Award-winning musicians and students from around the world will again converge at the First Presbyterian Church of Vero Beach for the Mike Block String Camp, which runs July 7-12, and its related Vero Beach International Music Festival, both founded by the innovative, Grammy-winning cellist Mike Block.
Multicultural camp workshops emphasize creativity, improvisation, collaboration and performance in bowed and picked string instruments, and cater to all ages and abilities, with separate classes ranging from beginners and intermediates to professional musicians.
“We’ve jumped to over 100 participants again, which is right where we like to be. And again, we’ve got a whole host of local Vero students from the schools and the Gifford Youth Orchestra,” says Block.
The public is invited to attend an all-faculty concert on Wednesday, July 9, featuring the world-class musicians collaborating cross-stylistically, and a culminating concert on Saturday, July 10, showcasing student ensembles, faculty and assistant faculty.
There are two brand-new musicians on faculty this year – Joshua Pinkham, a mandolin player, and Scottish fiddler Jenna Moynihan.
“Joshua Pinkham comes from a whole family of bluegrass musicians, but has really dove into jazz and improvisation and he is a really great singer as well. He’s pretty special,” says Block.
Pinkham lives in Tampa and is a founding member of Kittel & Co., touring frequently with Jeremy Kittel, who has been on faculty in the past.
“Jenna Moynihan comes from a Celtic background but she’s also played in a lot of contemporary bands. She was touring for a few years with a special folk group called the Milk Carton Kids. She’s currently on faculty at the Berklee College of Music,” says Block.
Kimber Ludiker, a two-time Grand National Fiddle Champion and a founding member of the Grammy-nominated, all-woman Bluegrass band Della Mae, returns after an absence of a few years.
“She really rocks pretty hard, so I’m very excited to have her back.”
Natalie Hass, a classically trained cellist currently living in Spain, is back after an absence last year.

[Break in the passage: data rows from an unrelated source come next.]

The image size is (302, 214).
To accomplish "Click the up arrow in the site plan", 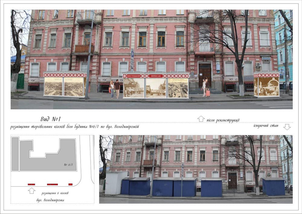I will click(31, 191).
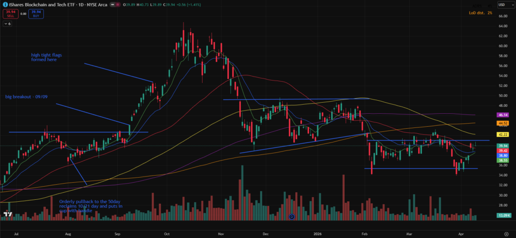Click the event marker icon on time axis

pos(292,217)
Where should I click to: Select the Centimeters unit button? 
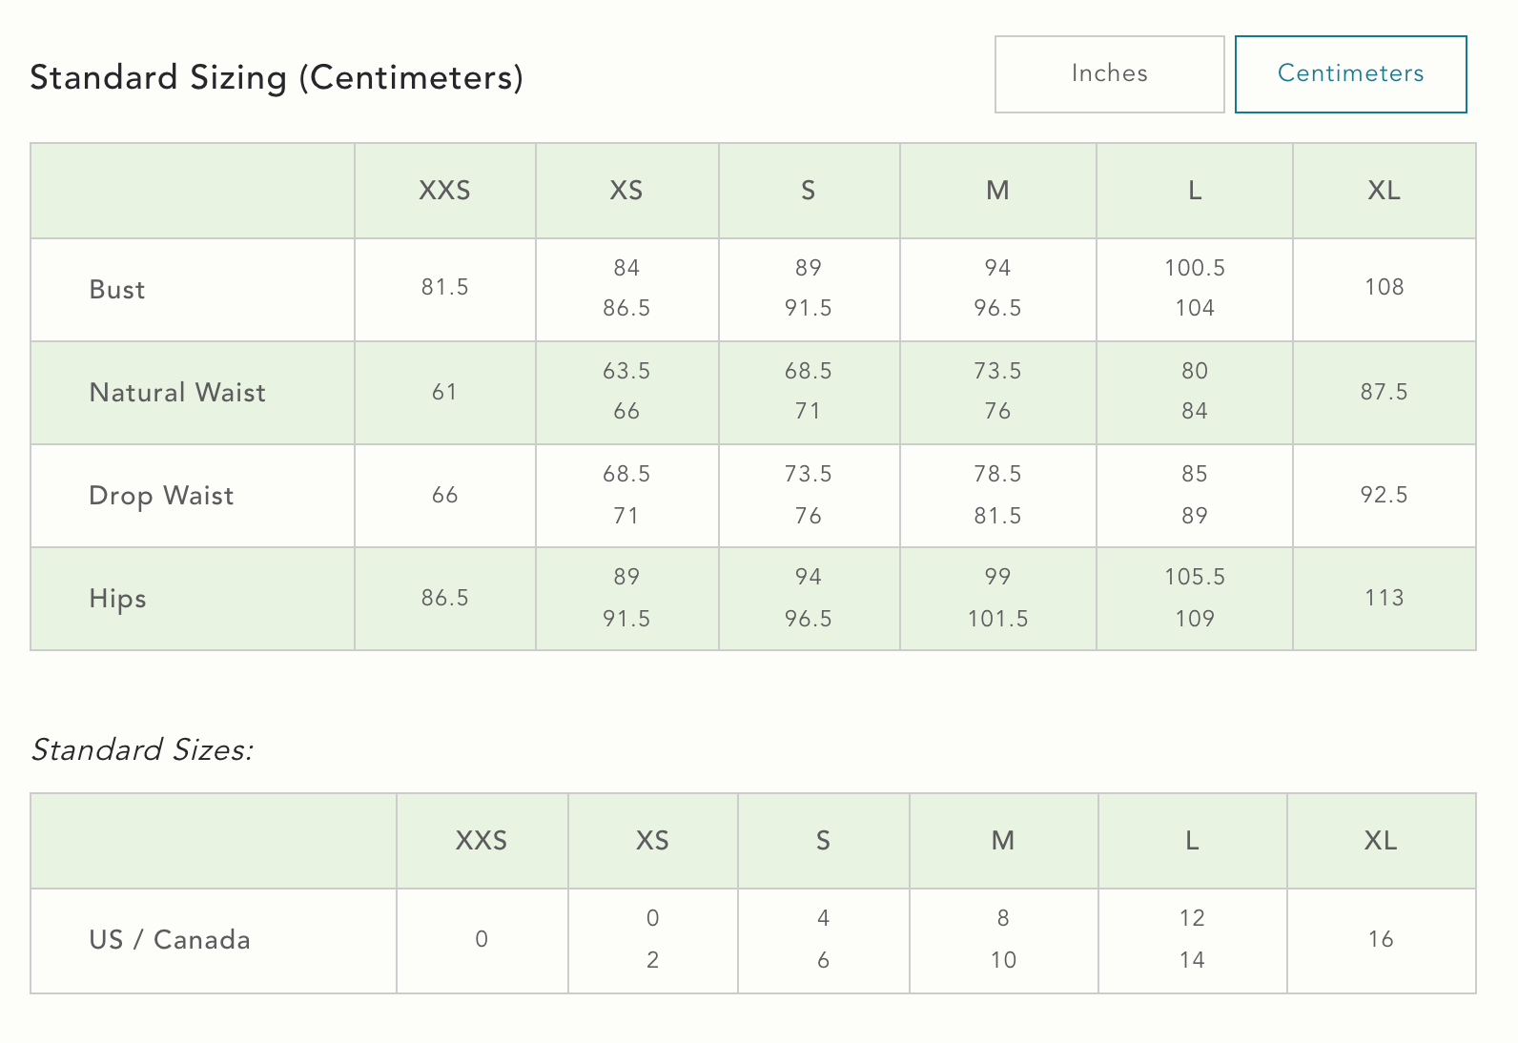(x=1350, y=74)
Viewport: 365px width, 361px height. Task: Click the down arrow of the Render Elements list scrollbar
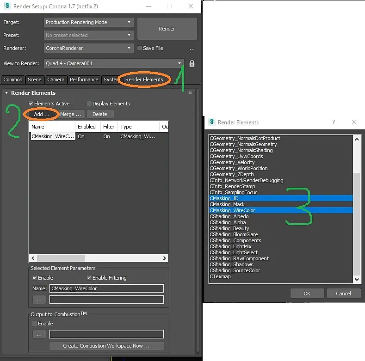pos(357,280)
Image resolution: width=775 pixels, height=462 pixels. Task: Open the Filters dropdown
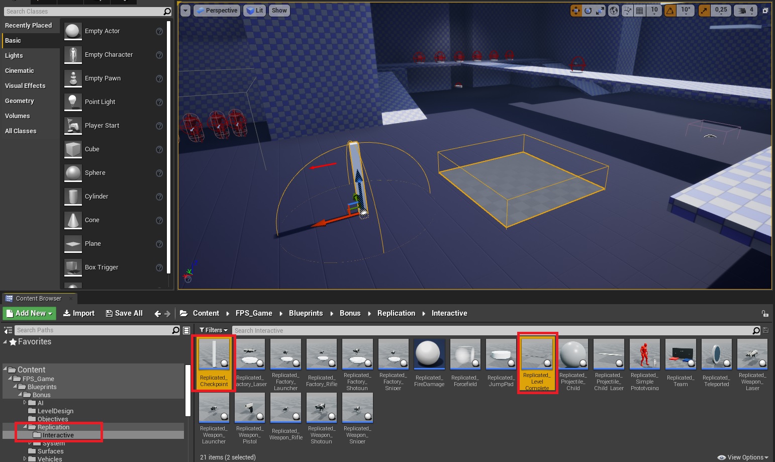pos(214,330)
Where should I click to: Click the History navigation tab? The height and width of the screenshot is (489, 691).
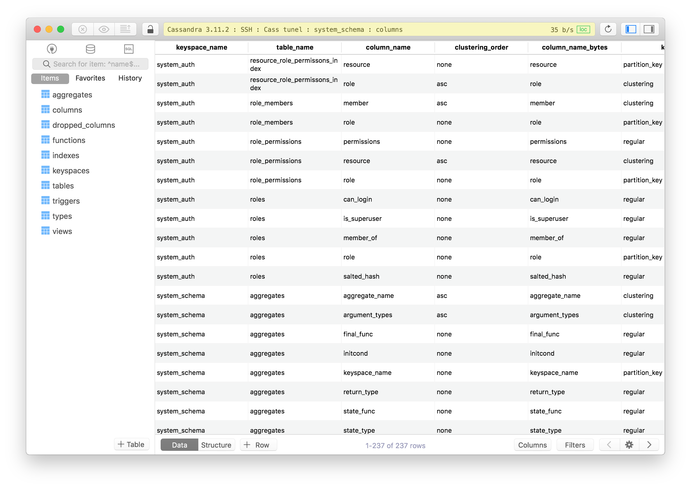coord(131,78)
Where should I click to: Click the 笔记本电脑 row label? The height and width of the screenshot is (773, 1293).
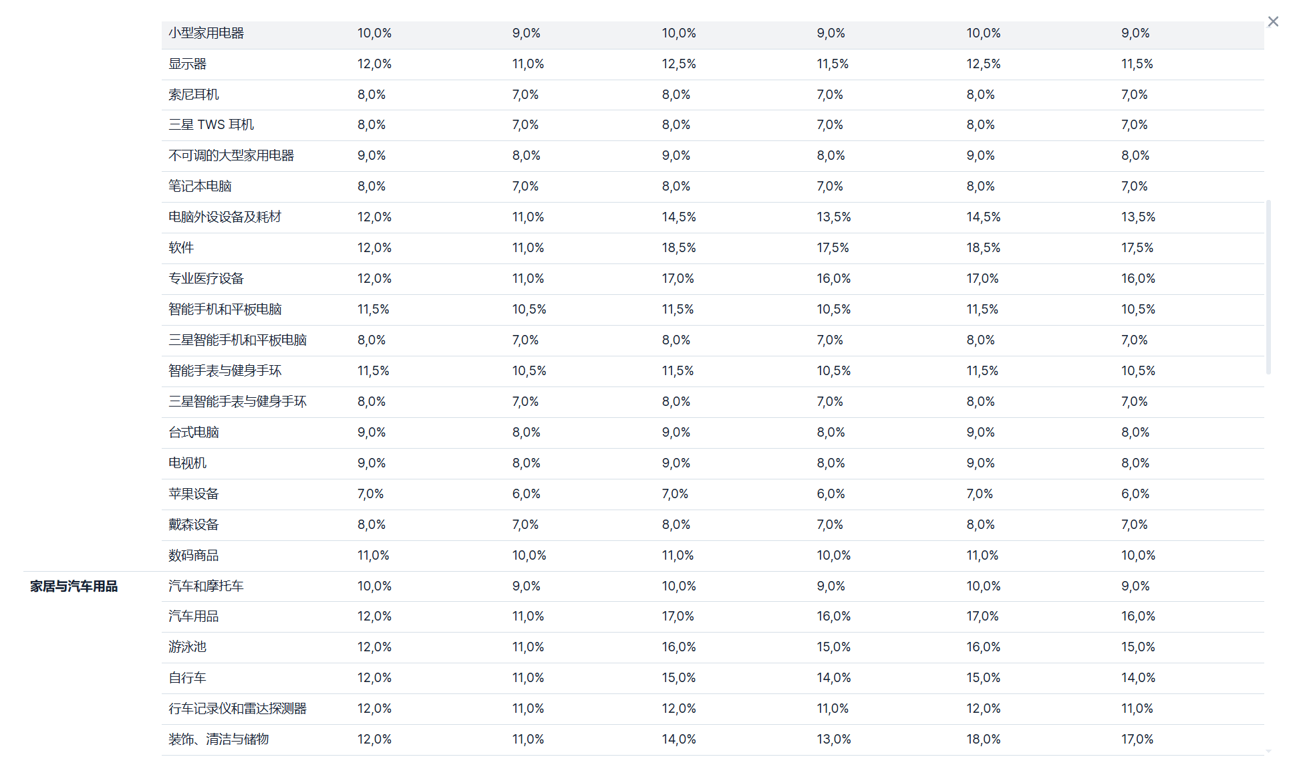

“She comes from a Celtic background and she’s always been interested in Scandinavian styles and the Celtic adjacent styles. She’s been learning a lot of folk music from the different regions of Spain, so I definitely hope that she’s able to share some of that with the students and in the faculty concert,” says Block.
Zach Brock, an acclaimed jazz, Americana and improvisational violinist, coaches at workshops and conservatories around the world. He is a member of the “genre-bending supergroup” Snarky Puppy, which has won three Grammy Awards.
Zachary Brown, a cellist who performs classical, jazz and contemporary repertoires, is now also performing on Broadway.
“He’s been playing a lot of Broadway musicals, like ‘Hadestown’ and ‘The Last Five Years.’ He’s living in New York and doing great.”
Block’s wife Hanneke Cassel, an award-winning Scottish fiddler, and Lauren Rioux, an ‘old time’ viola/violinist, have been on the faculty since year one.
“Hanneke has had a big spring. She’s been asked to teach at all sorts of international festivals and camps. By the time she gets to Florida, she will have been to Europe to teach four times this year alone,” says Block.
Rioux, based in Maine, holds degrees in Violin Performance and Music Education from the University of Southern Maine and is sought after for her teaching expertise, leading classes and workshops around the world.
Taylor Morris, started in the early years of the camp as a student and was “just so brilliant” that he was hired and has taught at camp for about the past 10 years.
“He lives in Arizona, and he leads his own student group, a really great program called Gilbert Town Fiddlers. They put on their own concerts and tours, and they even put on their own local summer camp. He’s definitely someone who’s taken what happens in Vero, planted his own seeds and is spreading the gospel in Arizona in a similar way,” says Block.
“And then, of course, we’re really happy to have Jacob Craig on faculty yet again. He’s been such a great fit for the camp. Obviously he’s a big presence in Vero.”
A multi-talented pianist, organist and bagpiper, Craig is the music director of First Presbyterian Church and also directs numerous local choral groups.
“He’s offering singing classes, improvisation classes and ensemble coaching in such a meaningful way to our participants,” says Block, adding with a laugh that they don’t hold it against him that he doesn’t play a string instrument.
As for Block, he is based in Boston where he teaches at the New England Conservatory of Music, and the couple has a home in Vero Beach as well.
“I’ve been composing a lot and have recorded two albums that have yet to come out. So keeping the creativity and the production stuff has been active for me this year,” Block says.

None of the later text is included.